Start of SELECTED EXCERPT
= Power-up =

Video game element

In video games, a power-up is an object that adds temporary benefits or extra abilities to the player character as a game mechanic. This is in contrast to an item, which may or may not have a permanent benefit that can be used at any time chosen by the player. Although often collected directly through touch, power-ups can sometimes only be gained by collecting several related items, such as the floating letters of the word 'EXTEND' in Bubble Bobble. Well-known examples of power-ups that have entered popular culture include the power capsules from Pac-Man (regarded as the first power-up) and the Super Mushroom from Super Mario Bros., which ranked first in UGO Networks' Top 11 Video Game Powerups.

Items that confer power-ups are usually pre-placed in the game world, spawned randomly, dropped by beaten enemies or picked up from opened or smashed containers. They can be differentiated from items in other games, such as role-playing video games, by the fact that they take effect immediately, feature designs that do not necessarily fit into the game world (often used letters or symbols emblazoned on a design), and are found in specific genres of games. Power-ups are mostly found in action-oriented games such as maze games, run and guns, shoot 'em ups, first-person shooters, and platform games.

==History==

===Origin===
The term "power-up" is an example of wasei-eigo (Japanese pseudo-Anglicisms); the sense was coined in Japanese as a compound of "power" (パワー, pawā) and "up" (アップする, appusuru), literally "to up someone's or something's power or abilities". The general meaning of X-up in Japanese is "this will increase your X", and this construction is regularly used in areas such as advertising.

===First instances===

The Super Mushroom is an idealized representation of the Amanita muscaria fungus.

A cutscene in Pac-Man comically exaggerates the effects of the power pellet.
End of SELECTED EXCERPT
— EXERCISE SET —
(A) Name the game genres that the power-up article says power-ups are mostly found in.
(B) Pick up the power-up article after its final sentence and keep writing it.
Start of RECORDED DATA
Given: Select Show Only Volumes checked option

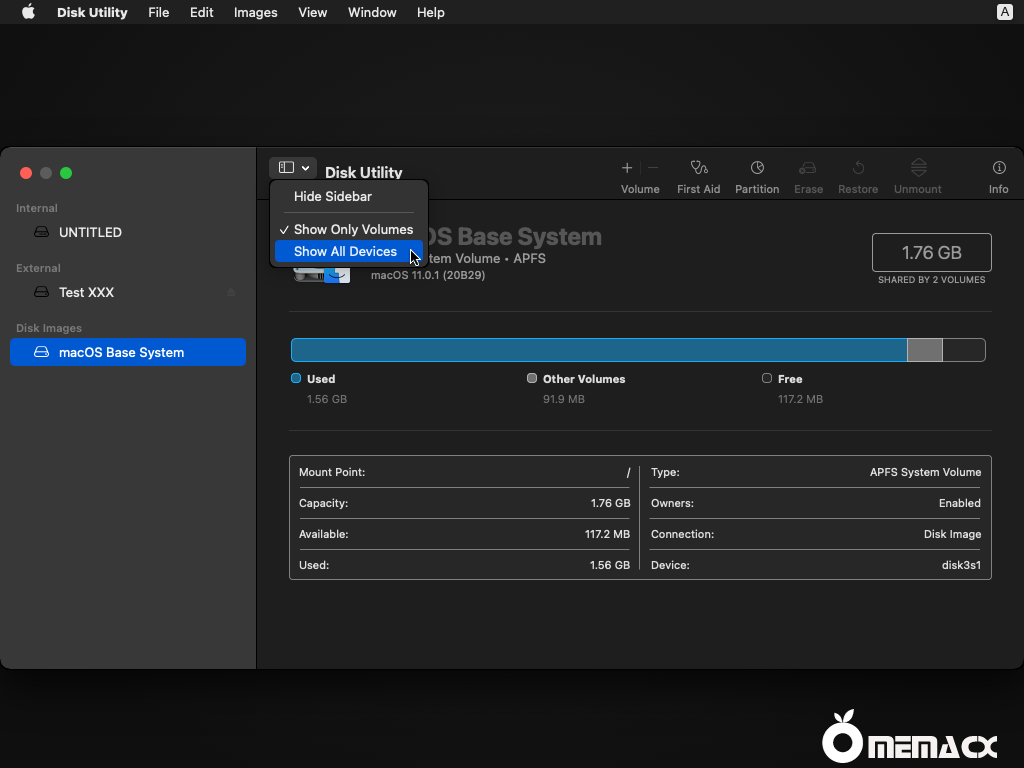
End of RECORDED DATA
— ANSWERS —
(A)
- Maze games
- Run and guns
- Shoot 'em ups
- First-person shooters
- Platform games

(B)
Pac-Man from 1980 is credited as the first video game to feature a power-up mechanic, though at the time they were called "power capsules" by the manufacturers. Every maze in the game contains four Power Pellets which temporarily give Pac-Man the ability to eat ghosts, turning the tables on his pursuers. The effect of the power-up was illustrated by one of the first cut scenes to appear in a video game, in the form of brief comical interludes about Pac-Man and Blinky chasing each other around. The power pellet entered popular culture with a joke on video game controversies regarding the influence of video games on children.

In 1984, Sabre Wulf introduced power-ups in the form of flowers which, when blossoming, provided effects such as speed up and invincibility.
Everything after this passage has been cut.